Scale scores on the SF-36 and NEI-VFQ were classified as below vs. at/above the normative age-decade median to capture the construct of “worse” than age-specific function, i.e., “functional limitation”. We report the percent of pts. whose scores meet this definition of “functional limitation” to harmonize terminology between the SF-36, NEI-VFQ and Nelson Glaucoma Scale.

Results : Mean duration of POAG at study close-out was 4.8 years and mean deviation in the better eye of participants who developed POAG was 1.22+3.0 SD dB.

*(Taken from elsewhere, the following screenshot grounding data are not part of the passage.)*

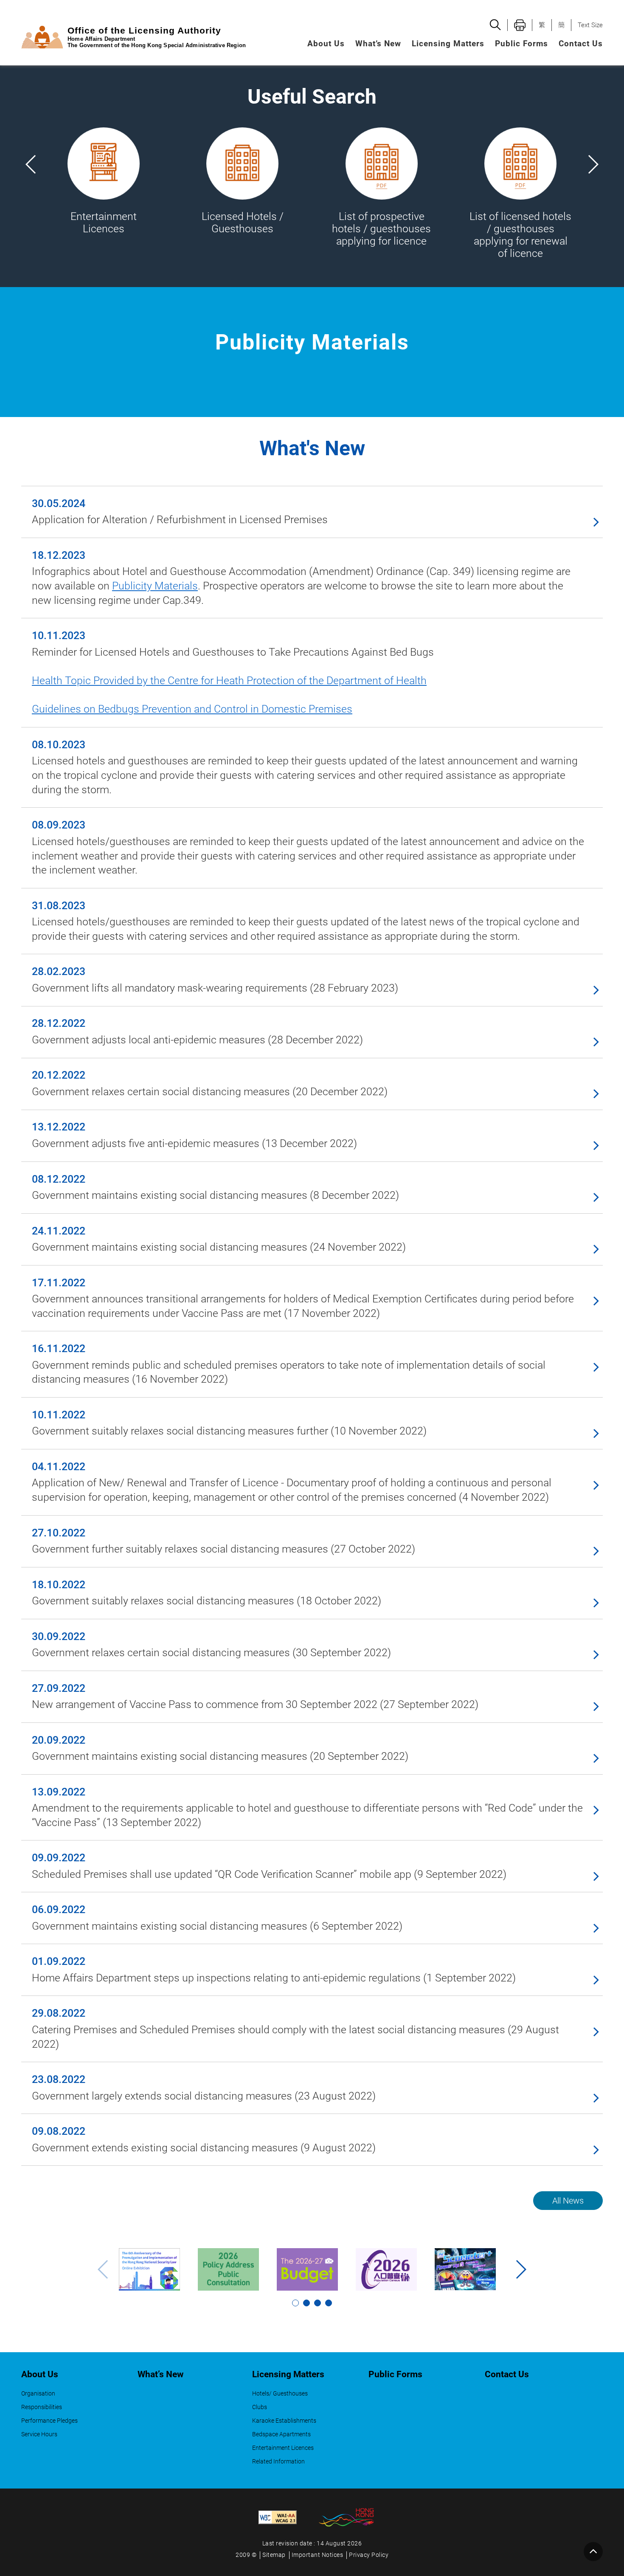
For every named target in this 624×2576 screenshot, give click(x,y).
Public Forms (521, 43)
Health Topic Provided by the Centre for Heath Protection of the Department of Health (229, 680)
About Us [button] (326, 43)
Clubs (259, 2407)
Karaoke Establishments (284, 2420)
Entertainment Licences (283, 2448)
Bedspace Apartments (281, 2434)
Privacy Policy (368, 2555)
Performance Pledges (49, 2420)
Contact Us (581, 43)
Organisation (38, 2393)
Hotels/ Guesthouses (280, 2393)
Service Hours (39, 2434)
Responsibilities (41, 2407)
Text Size (590, 25)
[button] (593, 164)
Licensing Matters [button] (448, 43)
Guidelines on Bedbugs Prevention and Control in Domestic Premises (192, 709)
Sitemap (274, 2555)
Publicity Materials (155, 586)
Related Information (278, 2461)
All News (568, 2201)
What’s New (378, 43)
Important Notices (317, 2555)
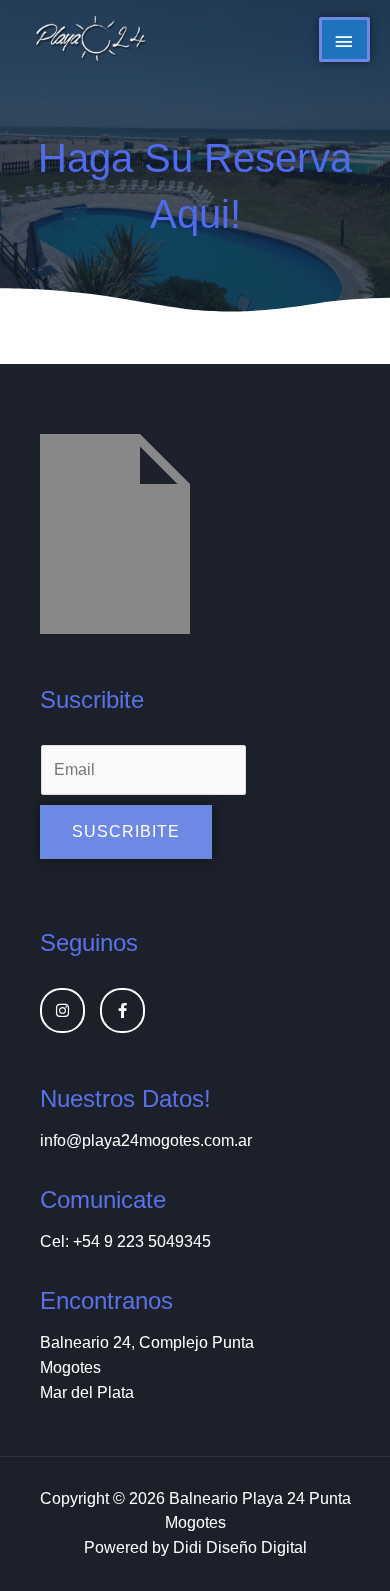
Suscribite (126, 831)
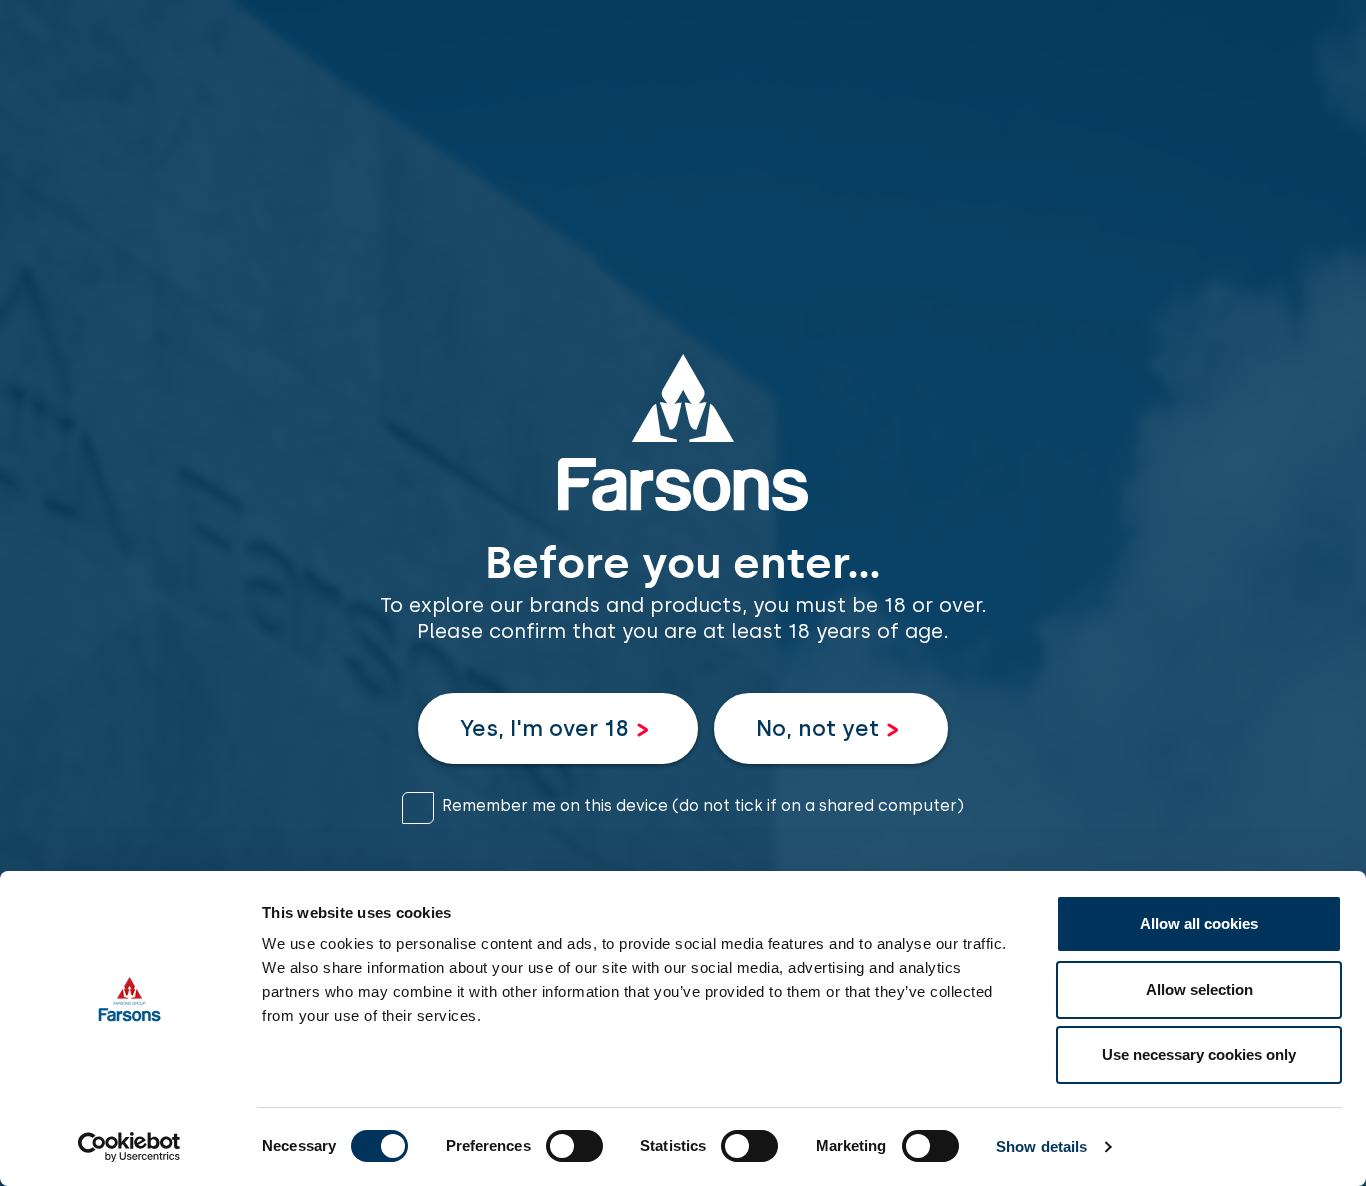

Conclusions : There was a trend towards greater self-reported functional limitations among participants who developed POAG compared to concurrent controls despite the fact that most of the participants who developed POAG, diagnosed by visual fields and/or by optic disc photography, would be classified as very “early” loss in the better eye. The OHTS 20-year Follow-up Study will provide additional data on the prevalence and rate of functional loss.

This is an abstract that was submitted for the 2016 ARVO Annual Meeting, held in Seattle, Wash., May 1-5, 2016.